Exercise: Give back each line of the listing below that contains the string "pixels".
BEGIN Information supplied
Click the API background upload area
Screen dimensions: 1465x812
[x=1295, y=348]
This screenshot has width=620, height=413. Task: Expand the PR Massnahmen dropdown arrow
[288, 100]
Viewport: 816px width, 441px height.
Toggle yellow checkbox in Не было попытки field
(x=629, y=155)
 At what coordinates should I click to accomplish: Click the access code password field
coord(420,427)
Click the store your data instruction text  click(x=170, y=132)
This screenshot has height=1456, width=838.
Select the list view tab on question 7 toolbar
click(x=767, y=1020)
END Information supplied
BEGIN Information supplied
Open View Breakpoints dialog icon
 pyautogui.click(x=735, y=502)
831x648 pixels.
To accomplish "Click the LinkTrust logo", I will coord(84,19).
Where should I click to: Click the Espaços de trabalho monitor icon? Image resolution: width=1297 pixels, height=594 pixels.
END Information supplied
Result of the exercise:
831x648 pixels.
Where should I click to: Click the Espaços de trabalho monitor icon? Image resolution: width=1297 pixels, height=594 pixels.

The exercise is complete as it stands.